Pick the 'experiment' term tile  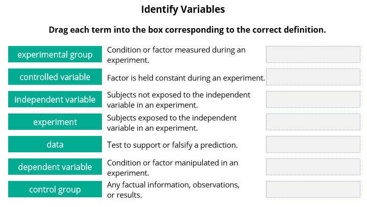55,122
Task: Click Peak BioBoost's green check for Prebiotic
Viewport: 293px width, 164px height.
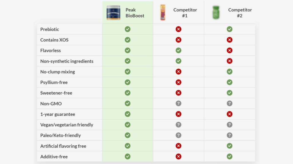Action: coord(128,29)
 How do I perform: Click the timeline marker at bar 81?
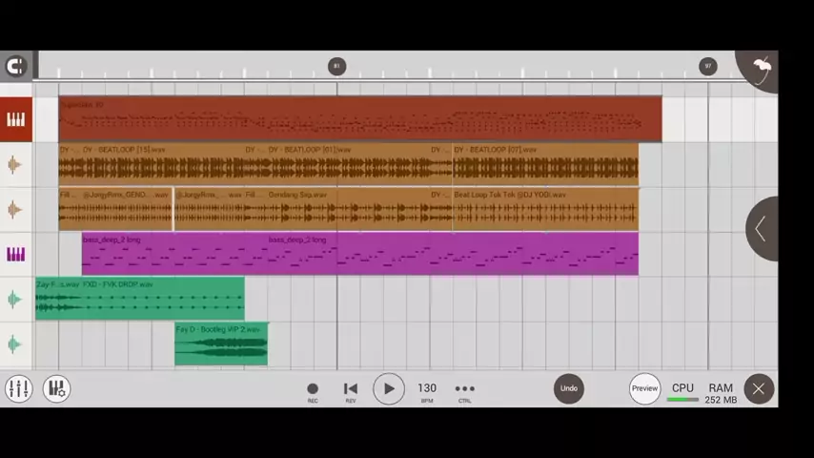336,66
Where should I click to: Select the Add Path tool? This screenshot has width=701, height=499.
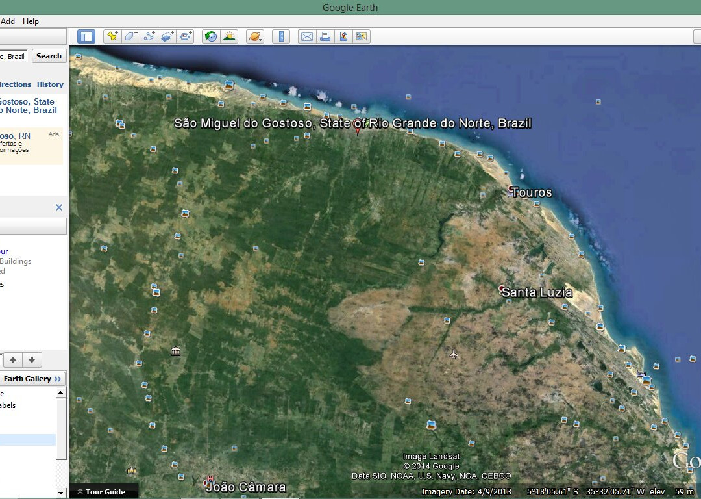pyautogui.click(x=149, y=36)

* * *

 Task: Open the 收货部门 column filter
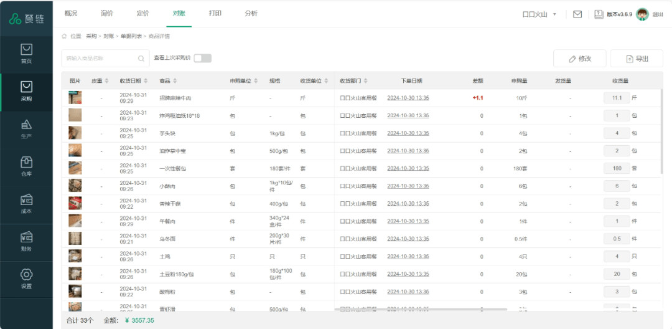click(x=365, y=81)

* * *

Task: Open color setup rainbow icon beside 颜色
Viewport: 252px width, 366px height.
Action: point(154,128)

**Problème à traiter:** Indiquez combien de lignes des entrées ci-dessus contiennent la chaîne « height ». Répondez uniquement par ce nombre.

**Résultat de la tâche:** 3